Aim of the task
Take from the records below each line that holds "click".

Information provided
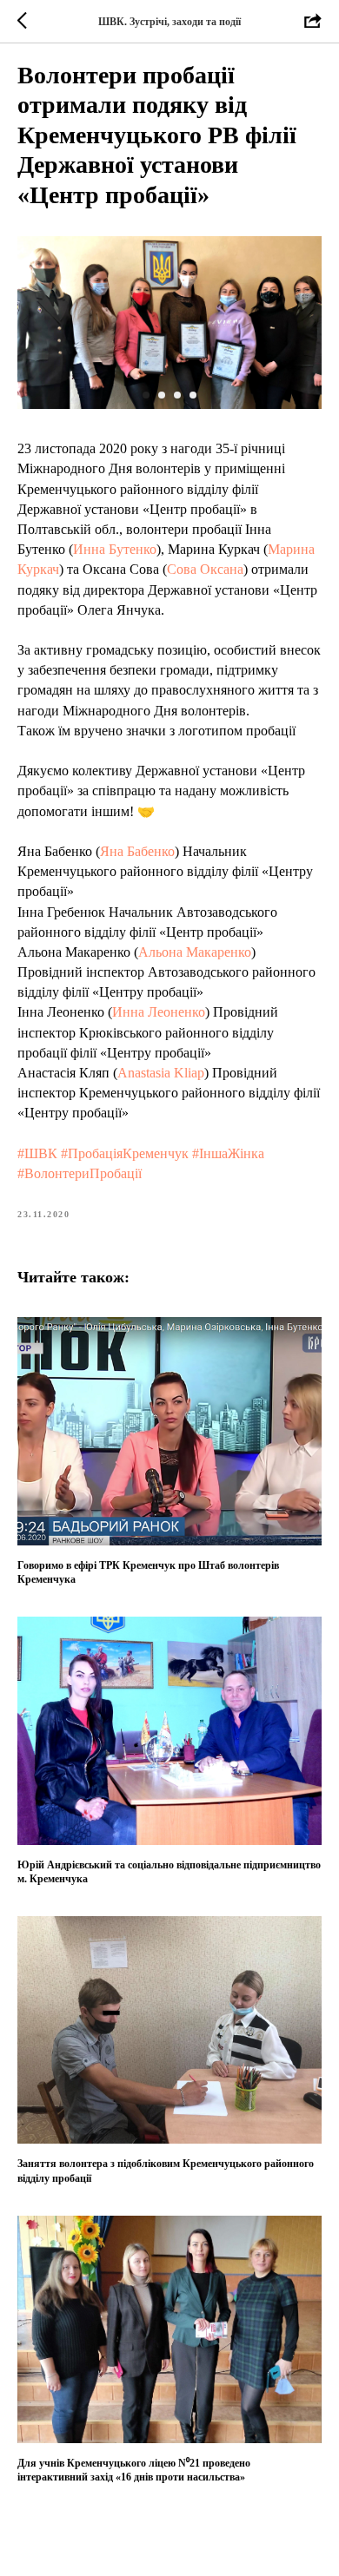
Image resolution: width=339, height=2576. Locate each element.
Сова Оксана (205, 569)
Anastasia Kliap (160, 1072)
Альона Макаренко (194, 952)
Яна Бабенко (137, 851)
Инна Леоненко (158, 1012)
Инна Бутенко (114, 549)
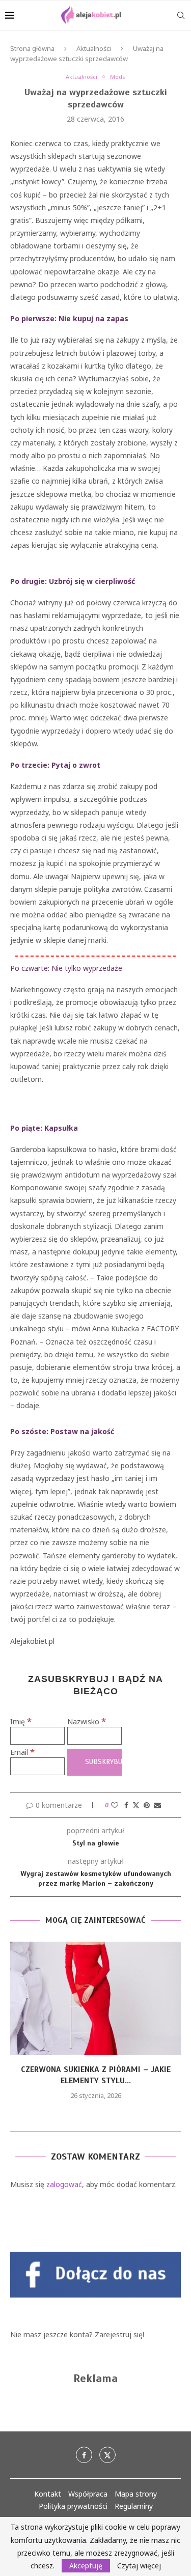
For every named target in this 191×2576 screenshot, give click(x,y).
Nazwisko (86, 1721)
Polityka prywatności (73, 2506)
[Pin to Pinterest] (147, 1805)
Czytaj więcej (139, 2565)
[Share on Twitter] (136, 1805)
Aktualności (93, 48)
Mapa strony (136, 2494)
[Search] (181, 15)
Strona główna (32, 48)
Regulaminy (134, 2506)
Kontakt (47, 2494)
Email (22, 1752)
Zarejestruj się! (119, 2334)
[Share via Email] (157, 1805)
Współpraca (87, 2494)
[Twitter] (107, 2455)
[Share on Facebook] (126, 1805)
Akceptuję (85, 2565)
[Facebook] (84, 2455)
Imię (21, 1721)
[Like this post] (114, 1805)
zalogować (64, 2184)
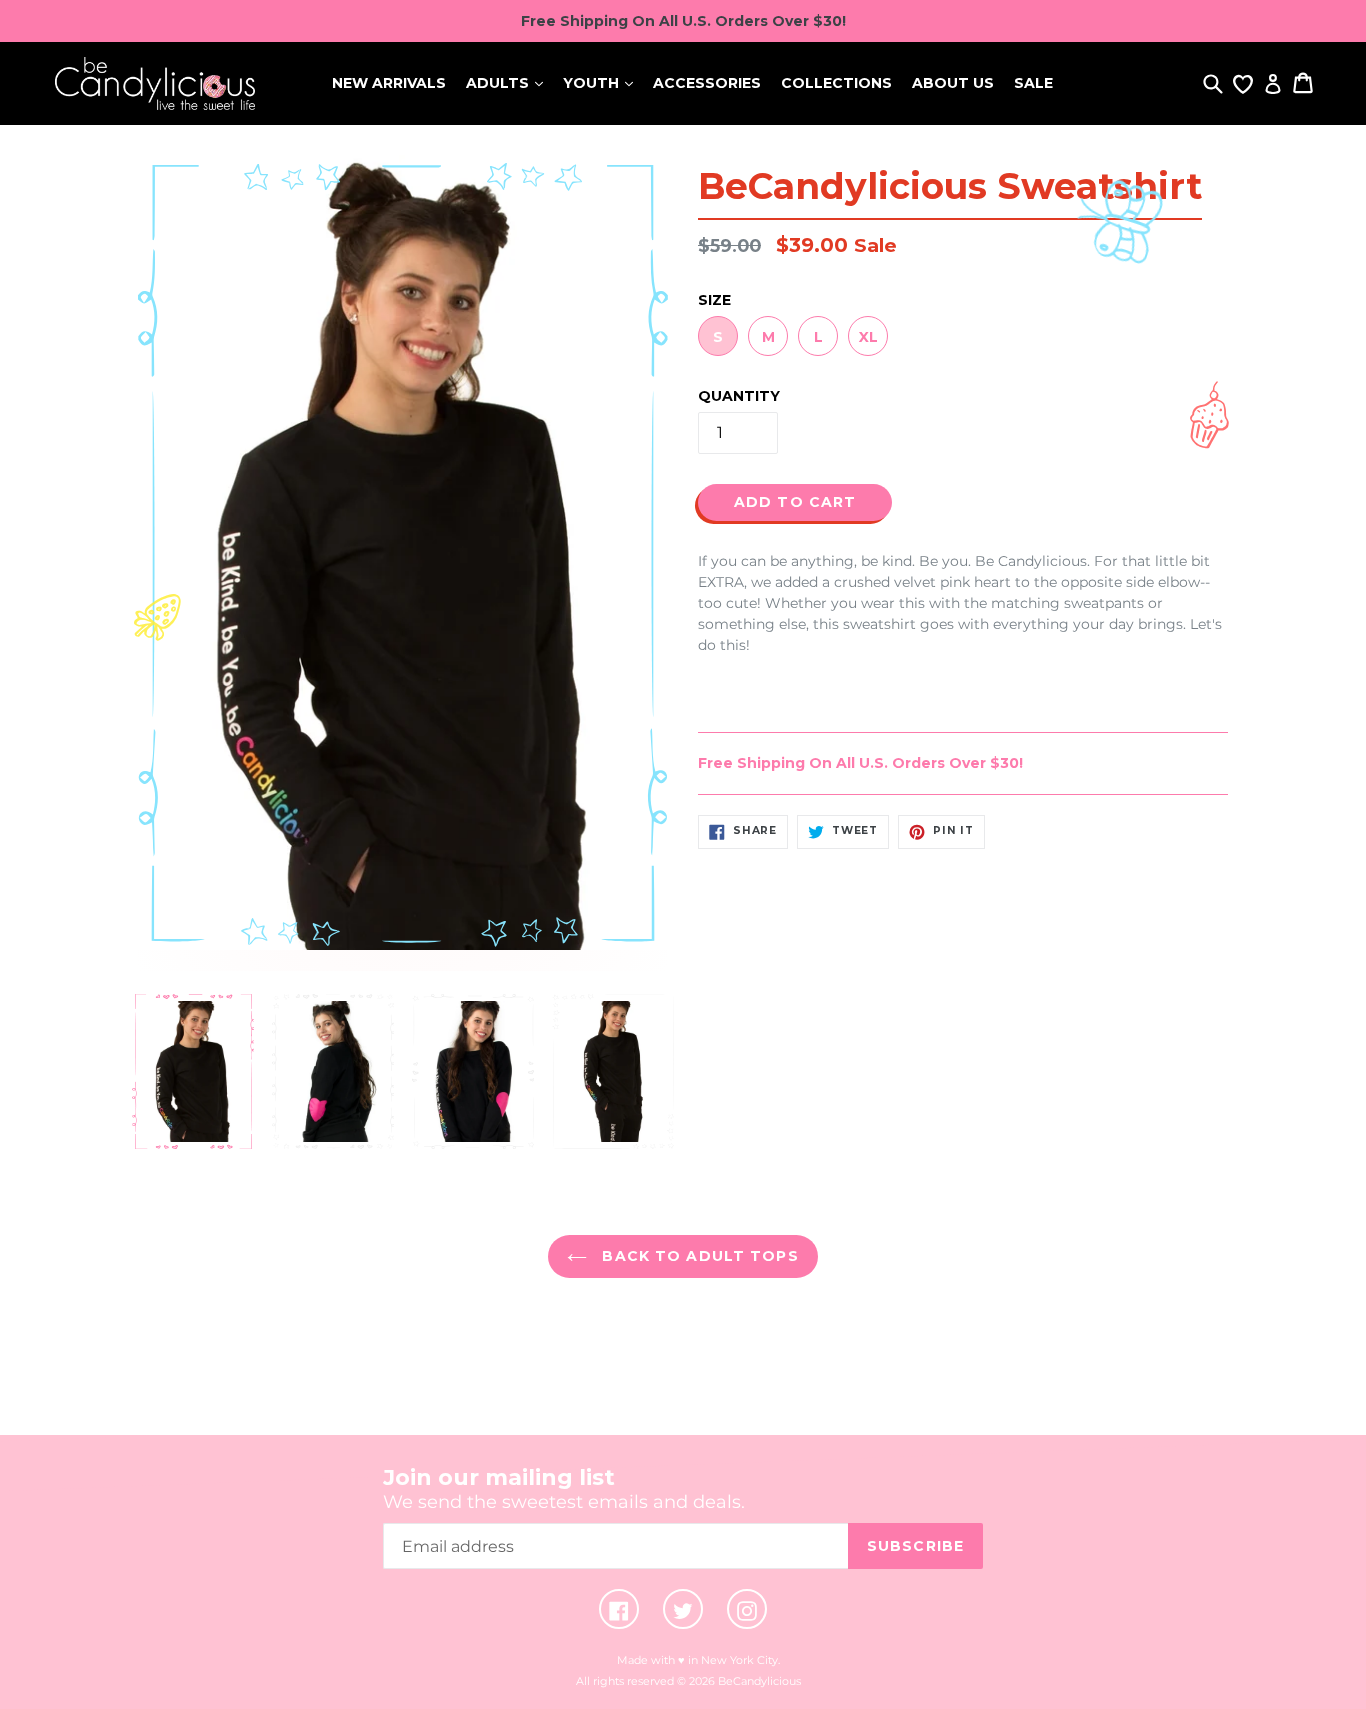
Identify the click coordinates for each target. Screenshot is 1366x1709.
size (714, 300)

Solution to the exercise
For every named target in this 191×2576 screenshot, give click(x,y).
Identify the click coordinates for each target. Screenshot is 1366x1709.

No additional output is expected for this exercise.